Fifth-grade teacher, Ms. Emily Ramon, and Assistant Principal, Ms. Keisha Dawalt, both of Balfour Elementary School believe for many years the school’s narrative has been one of low performance and high poverty. “This simply isn’t true,” said Ms. Dawalt. “Our story – the Balfour Elementary story – is one of student success, hardworking and dedicated teachers, and committed and engaged families. We are at the top of our game and it’s important the community understand Balfour is a high-performing school in our district and across North Carolina.”
She’s right. Based on the recent accountability data release from the North Carolina Department of Public Instruction, Balfour has risen from the lowest performing school in the district to the second highest performing school in just six years. The data show Balfour Elementary School exceeded expected growth, meaning students grew more than what expected for one year’s worth of instructional time (180 days). The state defines the high end of expected growth as +2, but Balfour’s growth was +5.96.
“Our kids are the most hardworking kids around and our teachers are rock stars,” said Ramon. “We have teachers who are in the top 25 percent of all teachers in the state.” In 2018, the North Carolina General Assembly recognized teachers for student performance in the form of bonus incentives. Several teachers at Balfour Elementary School qualified for 14 bonuses equaling $28,000. Principal of Balfour Elementary School, Mr. Chris Tuft, said, “I’m extremely proud of our teachers. Regardless of the obstacles that come their way, they stay focused on our true mission – educating each one of our students.”
Both Ramon and Dawalt attribute Balfour’s success to involved families and high expectations in all areas. “We believe it’s of utmost importance to build trust and open lines of communication with our students and their families. We care about the whole child. In addition to teaching, we make sure our students have what they need emotionally and socially. When our families believe we have their child’s best interest at heart,” said Dawalt. “Then,” she says, “the high scores follow.”
Engaging families is not as easy as it sounds. “We understand not all our families work 8 a.m. – 5 p.m. So we look for ways to meet our families where they are,” said Dawalt. The school has come up with creative solutions to engage all families.
Classroom teachers use a number of means to communicate during the day. Families and teachers connect through an app called Class Dojo and by using Google Classroom. Ramon says these tools are great ways to carry on two-way communication with families whether it is to discuss homework or share pictures of students engaged with their peers. Ramon also says she uses Google Classroom to post timely assignments during inclement weather days to keep students engaged even when they are away from school.
The school has also restructured their Parent Teacher Organization (PTO). In years past, the PTO was led by a small group of three or fewer parents who met monthly and were responsible for hosting everything from fundraisers to the Spring Fling. Up until this year, PTO participation was low. This year however, the PTO is using a number of subcommittees to lead events throughout the school year. So far, PTO has already had 66 individuals sign up this year.

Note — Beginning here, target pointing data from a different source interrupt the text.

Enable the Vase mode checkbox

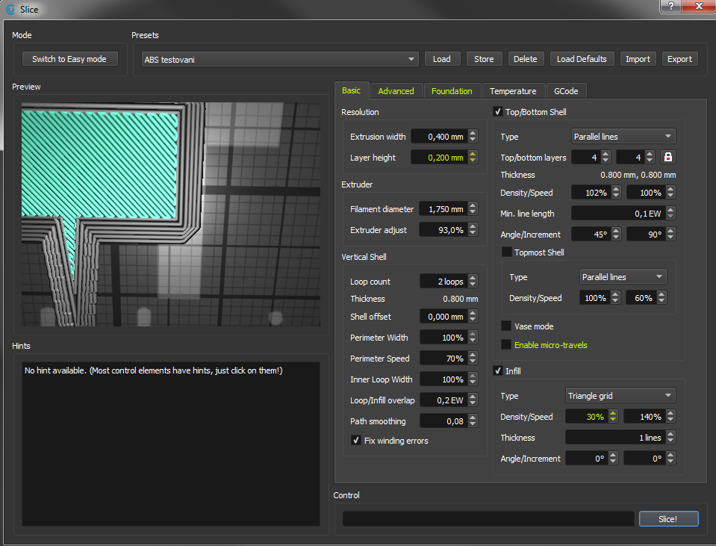pyautogui.click(x=506, y=326)
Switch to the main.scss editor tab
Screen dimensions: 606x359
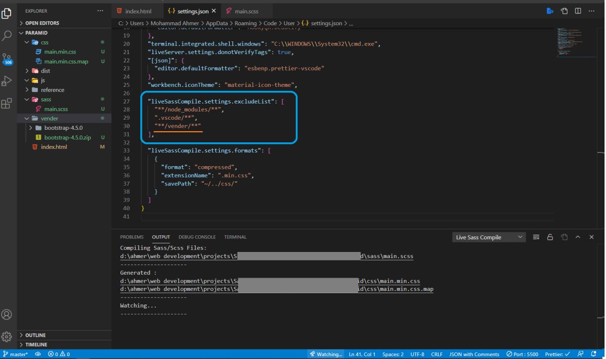click(243, 11)
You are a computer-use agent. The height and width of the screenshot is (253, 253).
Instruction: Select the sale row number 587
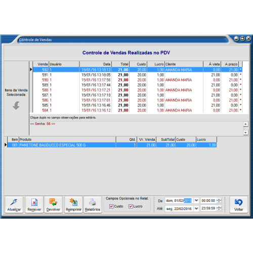[138, 95]
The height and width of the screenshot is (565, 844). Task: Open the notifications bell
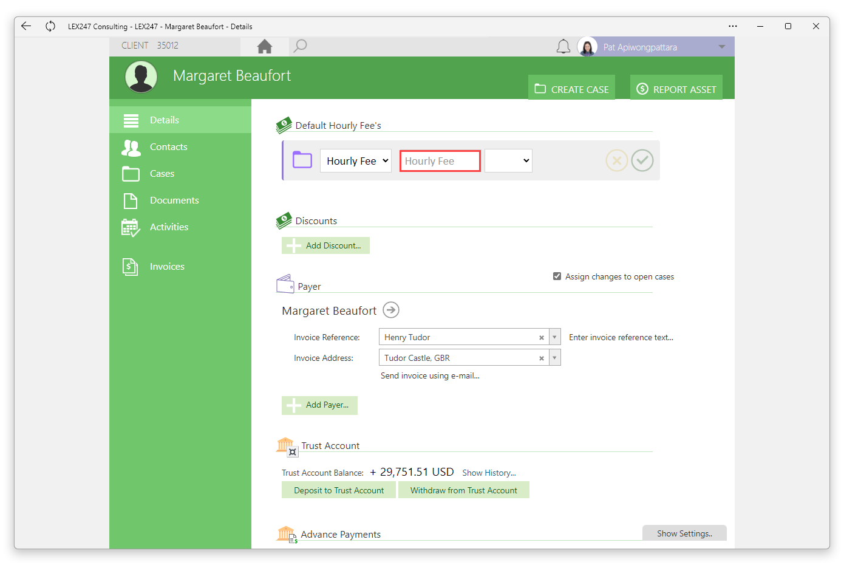[563, 47]

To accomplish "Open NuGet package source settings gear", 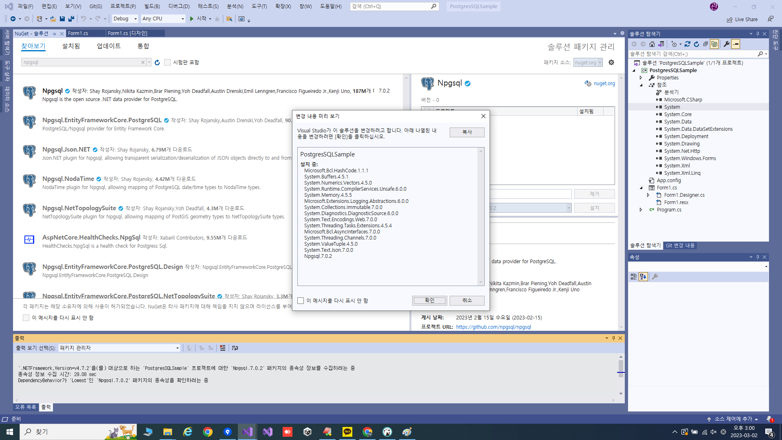I will (611, 62).
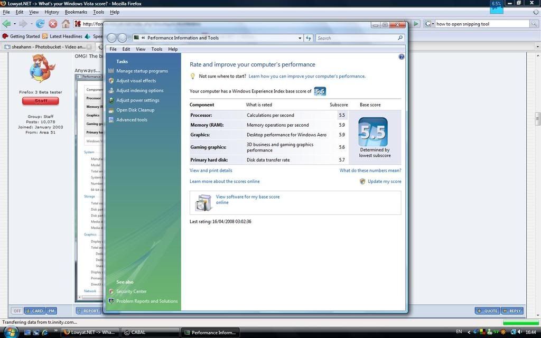Click the Windows Start orb
The height and width of the screenshot is (338, 541).
(11, 332)
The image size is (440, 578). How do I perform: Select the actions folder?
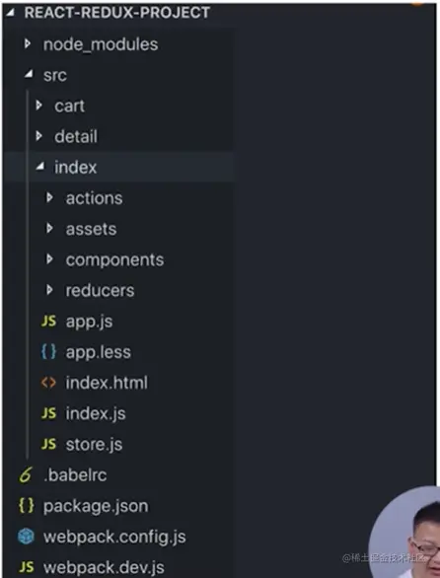point(118,198)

“We also understand many of our families may have had negative experiences in school,” said Ramon. “We work really hard to make all our families feel welcome and capable of helping their child. If they tell us they cannot read in English, but they can Spanish, we encourage them to read in Spanish. I have never met a parent who does not want their child to be successful. But sometimes they are a little intimidated, so they just need encouragement.”
Balfour recently hosted their first Family Game Night of the year. They invited families to come to the school to meet their child’s teacher, eat free pizza, and play games as a family. “We had over 600 people attend. Our families left feeling empowered, encouraged, and connected,” said Dawalt. Principal Tuft added, “There’s a lot of enthusiasm among our families, and that’s exciting. The partnerships that we’ve already formed this year will ultimately help our students achieve even more.”
Superintendent of Asheboro City Schools, Dr. Aaron Woody, says we are committed to three things. The first is creating safe and inviting learning spaces for all students; the second is to make sure our students are emotionally healthy, and third is to help our students become academically proficient. He says we are here to empower, inspire, and engage all students every single day. His vision for the district is already in place thanks to hard working students, talented and compassionate teachers, and engaged families at Balfour Elementary School.
“We are so grateful for our community partner, C4 Church. Their congregation takes such good care of our school community,” said Dawalt. “However, we want the Asheboro community to see with their own eyes the extraordinary work taking place within our building. We invite the community to tour our school and experience the passion and enthusiasm of our teachers and students, so that they may realize the actual story of Balfour Elementary School.”